As you are using OpenGL (similar to DirectX 11) all compute dispatches will be submitted to a single queue and synchronized similarly as draw calls. The frame will not end until all the queued draws/dispatches are ready. There might be some execution overlap between the draws and dispatches (depending on the driver and resources used). You don't have much control over it.

OpenCL, CUDA, Vulkan and DirectX 12 support multiple queues. As your simulation step rate and your render frame rate are independent, you have no 1:1 mapping between rendered frames and simulation steps. Your program might execute multiple simulation steps per one rendered frame, or render multiple rendered frames per simulation step. Also simulation compute shader could still be left running when a frame render ends (= a simulation step starts during frame N and ends during frame N+1). Simulation might also be running while the render queue is waiting for vsync. You could also have two (or more) CPU threads. One submits simulation tasks to a (high priority) compute queue and one submits draw calls to the rendering queue.

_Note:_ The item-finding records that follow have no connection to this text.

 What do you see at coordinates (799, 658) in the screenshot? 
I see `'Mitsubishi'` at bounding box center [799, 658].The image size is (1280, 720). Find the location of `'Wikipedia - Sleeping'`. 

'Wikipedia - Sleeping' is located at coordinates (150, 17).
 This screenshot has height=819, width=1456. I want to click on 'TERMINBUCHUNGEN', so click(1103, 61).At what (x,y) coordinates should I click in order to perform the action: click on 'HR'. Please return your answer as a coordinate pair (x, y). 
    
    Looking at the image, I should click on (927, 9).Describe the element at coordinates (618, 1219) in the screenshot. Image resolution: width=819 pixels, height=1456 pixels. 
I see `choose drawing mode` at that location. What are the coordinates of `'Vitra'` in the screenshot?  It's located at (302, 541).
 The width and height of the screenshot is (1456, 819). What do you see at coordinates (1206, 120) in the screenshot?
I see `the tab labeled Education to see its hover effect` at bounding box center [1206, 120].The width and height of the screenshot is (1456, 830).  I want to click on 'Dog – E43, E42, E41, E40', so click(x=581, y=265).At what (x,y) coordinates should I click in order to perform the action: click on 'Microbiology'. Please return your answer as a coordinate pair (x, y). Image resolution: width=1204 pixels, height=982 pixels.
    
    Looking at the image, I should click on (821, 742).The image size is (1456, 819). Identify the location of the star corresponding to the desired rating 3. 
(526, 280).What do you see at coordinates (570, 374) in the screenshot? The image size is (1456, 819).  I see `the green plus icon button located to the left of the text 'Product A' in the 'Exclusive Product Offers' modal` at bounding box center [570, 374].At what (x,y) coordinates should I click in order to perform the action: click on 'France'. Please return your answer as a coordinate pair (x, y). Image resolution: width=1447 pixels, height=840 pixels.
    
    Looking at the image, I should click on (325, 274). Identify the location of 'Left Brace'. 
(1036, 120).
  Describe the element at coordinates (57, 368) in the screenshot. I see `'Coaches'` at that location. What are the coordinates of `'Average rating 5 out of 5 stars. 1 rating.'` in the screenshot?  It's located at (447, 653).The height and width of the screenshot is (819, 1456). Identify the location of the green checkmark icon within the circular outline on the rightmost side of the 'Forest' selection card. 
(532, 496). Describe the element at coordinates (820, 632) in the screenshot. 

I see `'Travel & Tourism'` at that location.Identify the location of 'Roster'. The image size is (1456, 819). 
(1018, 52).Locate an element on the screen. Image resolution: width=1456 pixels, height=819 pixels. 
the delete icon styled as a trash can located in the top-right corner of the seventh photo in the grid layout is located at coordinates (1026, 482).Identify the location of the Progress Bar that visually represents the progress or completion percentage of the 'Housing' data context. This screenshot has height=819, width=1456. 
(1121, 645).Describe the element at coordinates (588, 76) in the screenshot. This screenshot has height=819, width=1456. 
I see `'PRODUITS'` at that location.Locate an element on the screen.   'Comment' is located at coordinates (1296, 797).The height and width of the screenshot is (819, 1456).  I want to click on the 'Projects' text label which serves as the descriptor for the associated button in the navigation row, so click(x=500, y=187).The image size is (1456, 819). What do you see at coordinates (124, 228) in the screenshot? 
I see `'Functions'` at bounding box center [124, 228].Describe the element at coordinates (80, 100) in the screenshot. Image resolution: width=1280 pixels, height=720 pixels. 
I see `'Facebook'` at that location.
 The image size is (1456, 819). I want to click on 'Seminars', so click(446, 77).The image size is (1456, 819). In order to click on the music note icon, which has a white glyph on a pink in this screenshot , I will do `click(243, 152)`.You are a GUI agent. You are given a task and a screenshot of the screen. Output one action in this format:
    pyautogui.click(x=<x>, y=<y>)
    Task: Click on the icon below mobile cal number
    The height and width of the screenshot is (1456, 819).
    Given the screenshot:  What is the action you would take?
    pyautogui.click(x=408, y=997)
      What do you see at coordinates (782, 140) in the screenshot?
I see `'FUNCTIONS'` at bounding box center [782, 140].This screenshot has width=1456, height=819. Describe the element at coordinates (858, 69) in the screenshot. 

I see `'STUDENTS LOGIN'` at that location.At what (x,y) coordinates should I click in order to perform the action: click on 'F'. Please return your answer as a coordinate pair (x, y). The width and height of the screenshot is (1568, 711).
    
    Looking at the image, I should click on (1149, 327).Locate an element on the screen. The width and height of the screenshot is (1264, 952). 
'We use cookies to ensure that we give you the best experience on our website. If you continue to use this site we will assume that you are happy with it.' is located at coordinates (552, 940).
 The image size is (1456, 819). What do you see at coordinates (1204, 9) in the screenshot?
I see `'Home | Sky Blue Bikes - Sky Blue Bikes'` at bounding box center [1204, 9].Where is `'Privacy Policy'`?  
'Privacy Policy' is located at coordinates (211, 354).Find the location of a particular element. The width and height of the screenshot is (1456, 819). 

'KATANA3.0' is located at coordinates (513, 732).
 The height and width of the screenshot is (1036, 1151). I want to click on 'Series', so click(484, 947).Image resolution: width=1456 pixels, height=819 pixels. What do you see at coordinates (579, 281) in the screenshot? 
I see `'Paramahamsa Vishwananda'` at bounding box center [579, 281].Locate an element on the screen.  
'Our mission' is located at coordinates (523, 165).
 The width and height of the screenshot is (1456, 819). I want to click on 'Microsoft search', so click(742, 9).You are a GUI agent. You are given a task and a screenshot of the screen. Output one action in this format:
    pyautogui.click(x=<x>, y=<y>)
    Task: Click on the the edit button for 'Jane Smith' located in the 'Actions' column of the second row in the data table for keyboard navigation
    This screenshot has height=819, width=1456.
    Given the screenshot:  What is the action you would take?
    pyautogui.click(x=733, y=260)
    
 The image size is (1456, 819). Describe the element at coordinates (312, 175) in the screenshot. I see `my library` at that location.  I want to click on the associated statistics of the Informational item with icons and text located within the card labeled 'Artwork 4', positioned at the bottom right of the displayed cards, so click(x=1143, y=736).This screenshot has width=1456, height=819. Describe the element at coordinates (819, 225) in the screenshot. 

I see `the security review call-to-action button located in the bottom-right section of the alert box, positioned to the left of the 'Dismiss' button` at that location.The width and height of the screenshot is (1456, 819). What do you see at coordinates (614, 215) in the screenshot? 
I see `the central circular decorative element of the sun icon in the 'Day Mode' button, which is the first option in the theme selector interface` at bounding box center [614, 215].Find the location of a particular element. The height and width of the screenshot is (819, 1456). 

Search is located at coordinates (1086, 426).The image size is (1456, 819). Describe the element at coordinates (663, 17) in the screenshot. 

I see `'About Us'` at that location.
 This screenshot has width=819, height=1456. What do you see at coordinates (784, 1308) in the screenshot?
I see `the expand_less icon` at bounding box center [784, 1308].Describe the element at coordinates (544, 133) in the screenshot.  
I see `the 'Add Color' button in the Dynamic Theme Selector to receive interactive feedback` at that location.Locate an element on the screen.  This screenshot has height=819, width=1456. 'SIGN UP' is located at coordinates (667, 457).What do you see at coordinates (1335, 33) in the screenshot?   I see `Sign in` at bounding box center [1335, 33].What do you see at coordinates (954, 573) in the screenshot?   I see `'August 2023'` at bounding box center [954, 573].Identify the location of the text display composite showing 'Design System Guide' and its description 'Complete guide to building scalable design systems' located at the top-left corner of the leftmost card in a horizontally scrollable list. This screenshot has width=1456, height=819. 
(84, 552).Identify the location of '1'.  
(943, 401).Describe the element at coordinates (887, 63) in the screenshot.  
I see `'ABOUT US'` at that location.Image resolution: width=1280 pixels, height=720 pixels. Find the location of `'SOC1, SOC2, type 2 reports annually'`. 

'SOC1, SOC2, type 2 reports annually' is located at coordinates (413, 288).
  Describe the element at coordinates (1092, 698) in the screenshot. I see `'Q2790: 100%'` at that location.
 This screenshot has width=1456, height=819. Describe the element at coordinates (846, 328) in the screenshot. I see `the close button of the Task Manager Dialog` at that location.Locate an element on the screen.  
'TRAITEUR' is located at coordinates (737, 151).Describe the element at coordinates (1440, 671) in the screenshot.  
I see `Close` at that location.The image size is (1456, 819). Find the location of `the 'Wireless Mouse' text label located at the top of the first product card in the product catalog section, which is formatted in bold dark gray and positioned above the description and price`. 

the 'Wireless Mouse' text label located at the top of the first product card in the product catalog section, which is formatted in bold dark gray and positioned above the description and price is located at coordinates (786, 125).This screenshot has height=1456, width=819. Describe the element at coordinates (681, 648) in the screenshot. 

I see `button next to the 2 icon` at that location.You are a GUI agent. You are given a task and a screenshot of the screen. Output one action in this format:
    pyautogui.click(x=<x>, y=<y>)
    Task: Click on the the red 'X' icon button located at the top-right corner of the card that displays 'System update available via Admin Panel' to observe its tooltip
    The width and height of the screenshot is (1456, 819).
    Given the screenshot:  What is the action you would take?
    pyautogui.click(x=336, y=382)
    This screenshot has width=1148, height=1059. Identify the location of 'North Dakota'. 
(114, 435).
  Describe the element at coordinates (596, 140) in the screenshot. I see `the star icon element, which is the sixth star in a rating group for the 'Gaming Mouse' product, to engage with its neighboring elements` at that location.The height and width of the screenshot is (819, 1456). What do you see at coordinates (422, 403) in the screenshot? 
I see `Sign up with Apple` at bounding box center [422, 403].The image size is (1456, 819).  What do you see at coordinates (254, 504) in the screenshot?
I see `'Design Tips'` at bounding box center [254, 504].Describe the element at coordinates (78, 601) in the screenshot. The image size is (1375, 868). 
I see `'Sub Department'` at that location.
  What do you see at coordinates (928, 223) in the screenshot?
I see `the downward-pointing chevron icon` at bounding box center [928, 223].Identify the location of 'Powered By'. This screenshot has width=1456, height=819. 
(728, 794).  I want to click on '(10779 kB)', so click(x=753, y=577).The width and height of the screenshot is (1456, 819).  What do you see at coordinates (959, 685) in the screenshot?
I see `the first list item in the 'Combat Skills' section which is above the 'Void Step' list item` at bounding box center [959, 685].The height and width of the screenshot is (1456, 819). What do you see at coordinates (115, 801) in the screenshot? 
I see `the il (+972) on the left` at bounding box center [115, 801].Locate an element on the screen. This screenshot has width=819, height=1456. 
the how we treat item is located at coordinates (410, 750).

The biggest advantage of a separate (high priority) compute queue is the reduced latency. The compute shader is executed soon after submission, and you get results back possibly during the same frame. If you put your compute tasks to a render queue (the only thing you can do in OpenGL and DX11), you need to wait until the render queue executes everything before that. Games usually buffer at least one frame of rendering, meaning that you get the result back in the next frame (or possibly even later).